> Your instructions
Exactly as they appear, copy the lines from the start of the entries below to the line containing "Click the money", both ends included.

● ● ●

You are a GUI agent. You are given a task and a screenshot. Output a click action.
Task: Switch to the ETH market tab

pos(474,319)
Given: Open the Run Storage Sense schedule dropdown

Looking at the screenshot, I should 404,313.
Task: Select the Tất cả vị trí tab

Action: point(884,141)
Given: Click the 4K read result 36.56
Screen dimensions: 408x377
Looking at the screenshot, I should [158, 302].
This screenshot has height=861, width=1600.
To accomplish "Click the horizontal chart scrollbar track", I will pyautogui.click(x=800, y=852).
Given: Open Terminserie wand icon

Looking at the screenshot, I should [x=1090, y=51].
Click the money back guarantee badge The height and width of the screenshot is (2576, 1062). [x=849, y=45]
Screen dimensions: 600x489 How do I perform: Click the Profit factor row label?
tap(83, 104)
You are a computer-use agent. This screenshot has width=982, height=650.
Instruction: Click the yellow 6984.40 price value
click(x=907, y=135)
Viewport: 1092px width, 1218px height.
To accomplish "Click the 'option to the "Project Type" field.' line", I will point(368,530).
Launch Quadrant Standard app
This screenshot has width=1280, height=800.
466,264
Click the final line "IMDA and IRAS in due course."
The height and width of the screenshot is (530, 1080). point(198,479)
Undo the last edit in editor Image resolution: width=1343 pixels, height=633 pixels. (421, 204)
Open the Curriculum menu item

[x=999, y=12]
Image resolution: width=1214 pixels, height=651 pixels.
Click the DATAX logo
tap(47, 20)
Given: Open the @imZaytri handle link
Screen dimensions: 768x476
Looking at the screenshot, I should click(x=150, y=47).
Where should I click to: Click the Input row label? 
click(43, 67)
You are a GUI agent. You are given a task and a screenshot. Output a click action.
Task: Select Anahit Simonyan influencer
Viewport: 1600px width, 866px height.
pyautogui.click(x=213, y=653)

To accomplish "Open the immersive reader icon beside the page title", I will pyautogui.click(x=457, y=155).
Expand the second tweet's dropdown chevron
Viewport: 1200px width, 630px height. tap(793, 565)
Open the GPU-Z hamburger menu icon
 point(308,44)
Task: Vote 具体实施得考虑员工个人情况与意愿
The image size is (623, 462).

● ● ●

> Output for this exercise
You are a GUI agent. You are given a task and a screenshot. Output a click action.
Task: Switch to the ETH market tab

pos(474,319)
Given: Open the Run Storage Sense schedule dropdown

Looking at the screenshot, I should 404,313.
Task: Select the Tất cả vị trí tab

Action: point(884,141)
Given: Click the 4K read result 36.56
Screen dimensions: 408x377
Looking at the screenshot, I should [158, 302].
This screenshot has height=861, width=1600.
To accomplish "Click the horizontal chart scrollbar track", I will pyautogui.click(x=800, y=852).
Given: Open Terminserie wand icon

Looking at the screenshot, I should [x=1090, y=51].
Click the money back guarantee badge The height and width of the screenshot is (2576, 1062). [x=849, y=45]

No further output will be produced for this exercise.